#### GIVEN RECORDS

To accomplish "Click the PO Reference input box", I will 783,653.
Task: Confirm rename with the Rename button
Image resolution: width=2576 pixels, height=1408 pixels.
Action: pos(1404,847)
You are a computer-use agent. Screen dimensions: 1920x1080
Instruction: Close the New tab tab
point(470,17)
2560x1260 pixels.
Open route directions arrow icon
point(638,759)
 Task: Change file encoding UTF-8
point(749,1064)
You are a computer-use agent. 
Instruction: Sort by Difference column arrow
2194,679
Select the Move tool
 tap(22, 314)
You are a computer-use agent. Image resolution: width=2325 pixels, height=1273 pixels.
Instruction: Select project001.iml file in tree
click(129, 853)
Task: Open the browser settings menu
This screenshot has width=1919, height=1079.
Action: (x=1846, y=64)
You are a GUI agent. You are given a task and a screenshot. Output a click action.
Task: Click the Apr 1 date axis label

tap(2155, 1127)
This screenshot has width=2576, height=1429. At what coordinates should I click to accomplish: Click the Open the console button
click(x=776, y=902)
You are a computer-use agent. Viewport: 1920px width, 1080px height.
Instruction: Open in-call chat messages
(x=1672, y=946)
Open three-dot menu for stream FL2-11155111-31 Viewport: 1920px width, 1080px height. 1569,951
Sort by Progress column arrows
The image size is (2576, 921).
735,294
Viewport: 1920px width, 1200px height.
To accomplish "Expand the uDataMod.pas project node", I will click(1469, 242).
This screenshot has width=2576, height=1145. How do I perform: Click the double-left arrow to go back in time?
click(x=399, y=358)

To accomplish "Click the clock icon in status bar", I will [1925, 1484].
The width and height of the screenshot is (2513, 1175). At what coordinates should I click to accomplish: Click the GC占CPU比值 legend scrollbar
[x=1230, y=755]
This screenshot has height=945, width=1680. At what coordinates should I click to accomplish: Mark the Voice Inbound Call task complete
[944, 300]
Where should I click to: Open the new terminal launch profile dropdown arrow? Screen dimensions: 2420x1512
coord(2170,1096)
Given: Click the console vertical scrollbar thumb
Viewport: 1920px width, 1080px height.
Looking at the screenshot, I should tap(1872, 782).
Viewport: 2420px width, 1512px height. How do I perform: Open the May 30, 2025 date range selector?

########

Copy down every record, keeping each one exact.

→ RESULT FOR THIS TASK:
To accomplish "Click the PO Reference input box", I will 783,653.
Task: Confirm rename with the Rename button
Image resolution: width=2576 pixels, height=1408 pixels.
Action: pos(1404,847)
You are a computer-use agent. Screen dimensions: 1920x1080
Instruction: Close the New tab tab
point(470,17)
2560x1260 pixels.
Open route directions arrow icon
point(638,759)
 Task: Change file encoding UTF-8
point(749,1064)
You are a computer-use agent. 
Instruction: Sort by Difference column arrow
2194,679
Select the Move tool
 tap(22, 314)
You are a computer-use agent. Image resolution: width=2325 pixels, height=1273 pixels.
Instruction: Select project001.iml file in tree
click(129, 853)
Task: Open the browser settings menu
This screenshot has width=1919, height=1079.
Action: (x=1846, y=64)
You are a GUI agent. You are given a task and a screenshot. Output a click action.
Task: Click the Apr 1 date axis label

tap(2155, 1127)
This screenshot has width=2576, height=1429. At what coordinates should I click to accomplish: Click the Open the console button
click(x=776, y=902)
You are a computer-use agent. Viewport: 1920px width, 1080px height.
Instruction: Open in-call chat messages
(x=1672, y=946)
Open three-dot menu for stream FL2-11155111-31 Viewport: 1920px width, 1080px height. 1569,951
Sort by Progress column arrows
The image size is (2576, 921).
735,294
Viewport: 1920px width, 1200px height.
To accomplish "Expand the uDataMod.pas project node", I will click(1469, 242).
This screenshot has width=2576, height=1145. How do I perform: Click the double-left arrow to go back in time?
click(x=399, y=358)

To accomplish "Click the clock icon in status bar", I will [1925, 1484].
The width and height of the screenshot is (2513, 1175). At what coordinates should I click to accomplish: Click the GC占CPU比值 legend scrollbar
[x=1230, y=755]
This screenshot has height=945, width=1680. At what coordinates should I click to accomplish: Mark the Voice Inbound Call task complete
[944, 300]
Where should I click to: Open the new terminal launch profile dropdown arrow? Screen dimensions: 2420x1512
coord(2170,1096)
Given: Click the console vertical scrollbar thumb
Viewport: 1920px width, 1080px height.
Looking at the screenshot, I should tap(1872, 782).
Viewport: 2420px width, 1512px height. How do I perform: Open the May 30, 2025 date range selector?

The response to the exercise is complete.